When we got home from graduation, we went through your costume jewelry and some of your clothes. It was like confirmation that you aren’t coming back. We all have things we remember you wearing and the other day after work I laid down on my bedroom floor crying as I held one of your house dresses. I cried for at least an hour wishing you were wearing it instead of my holding the empty, meaningless fabric that is a brief reminder of your existence.

This week has been a horrid one at work. I’ve cried driving home every day, except today and ironically it was Teacher Appreciation Week. The state is giving these stupid tests that we have to grade because the state won’t hire graders. The test is completely unethical and no one is speaking out about it. I raised holy hell in our training meeting and have since been thanked by other teachers for speaking out. The thing is even though I did speak out, it doesn’t matter because one person cannot make a change. It will require the entire faculty and other teachers in the district to make a change but teachers are compliant and follow rules, so everyday I feel like Winston in 1984. Wanting change, trying to make a change but being defeated by the Party.

I’ve been applying for jobs outside of education. I’m over it. I’m officially burnt out, and it’s a shame because I believe I was/am a very good teacher. My talents will be appreciated elsewhere, however.

I know this is a brief catch-up but my emotions are very raw. I can’t stop crying over how much I miss you. Usually I can repress my feelings, but I haven’t been able to. I wonder if the baby has anything to with it. I have been very aggressive with my feelings and open with my thoughts, as was evidenced by all the teachers in the training on Wednesday.

I wished so badly that I could have called you because I don’t know what to do with my life. I’m depressed, and I hate my job so much, and I wonder if you think I should get out of education or just find a new school. I don’t know. I’m waiting to hear back about professor jobs, but I don’t have much hope because with all the cuts in education at the higher level, many of the positions I applied for may not even exist. I need my mother.

Please visit me and we can have a Nespresso in my dreams and talk.

I miss you. I love you. I need you.

Gloria

April 13, 2013

13 Apr

Hello Moother,

So, now that I’m preggers, I have a thousands of questions to ask you. Firstly, how did you deal with the paralyzing fatigue? Did you exercise while you pregnant? Did you ever question what kind of mother you’d be like?

I want to know to know so many things about this little baby and what this baby is going to teach me about myself. Will I become one of those women I loathe, whose identities are defined by their motherhood? I know you weren’t like that. You were still Lucy, who owned a business, who sewed, who loved to read who happened to have daughters. This is what I hope. I hope to be Gloria, the writer who teaches (hopefully at a college or university), who happens to have children. 

I know being a mom will change me, but I hope motherhood doesn’t force me to subtract from the other elements that define who I am. 

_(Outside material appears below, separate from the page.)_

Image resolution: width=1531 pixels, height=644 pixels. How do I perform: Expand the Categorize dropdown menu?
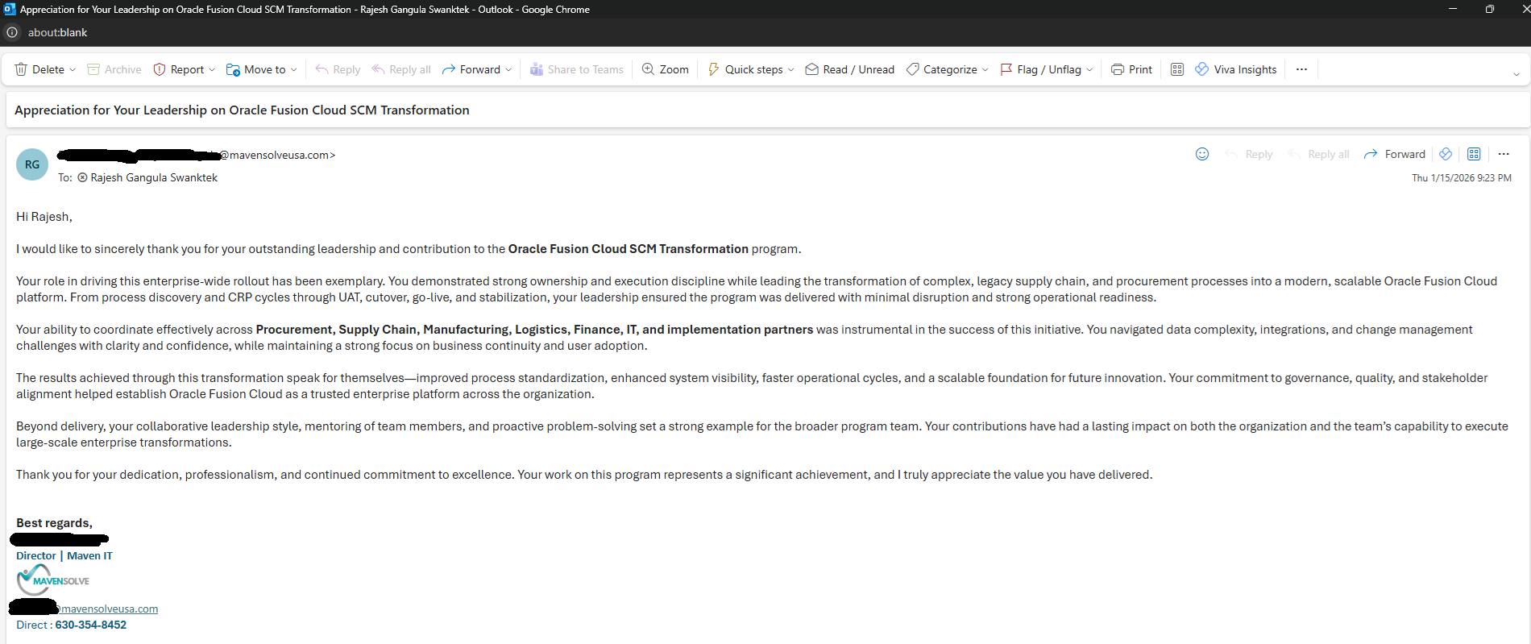coord(985,69)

So, we still haven’t told the in-laws or Daddy. It’s so weird walking around this big secret. It’s kind of fun and I wish I could keep it a secret and then surprise people with a baby. Of course, it doesn’t work like that, but wouldn’t that be something? It’s strange. On one hand, I want to shout it from the rooftops–Justin said it best, he wants to steal a cop car and drive around town telling people, but on the other it’s such a beautiful intimate thing between Justin and I. It’s quite romantic. 

I’m also afraid for the moment when we tell people. I think about how you had a miscarriage with your first pregnancy and Nonna and Zia Rita and how it might run in our family. I know this is terribly negative thinking, but it’s still a thought that crosses my mind. I am already so invested emotionally and then thought that at any moment, it could be taken away makes the excitement bittersweet. I know I should relish every moment of this pregnancy, but deep down I’m a little afraid. There is a seed a fear that has taken root. 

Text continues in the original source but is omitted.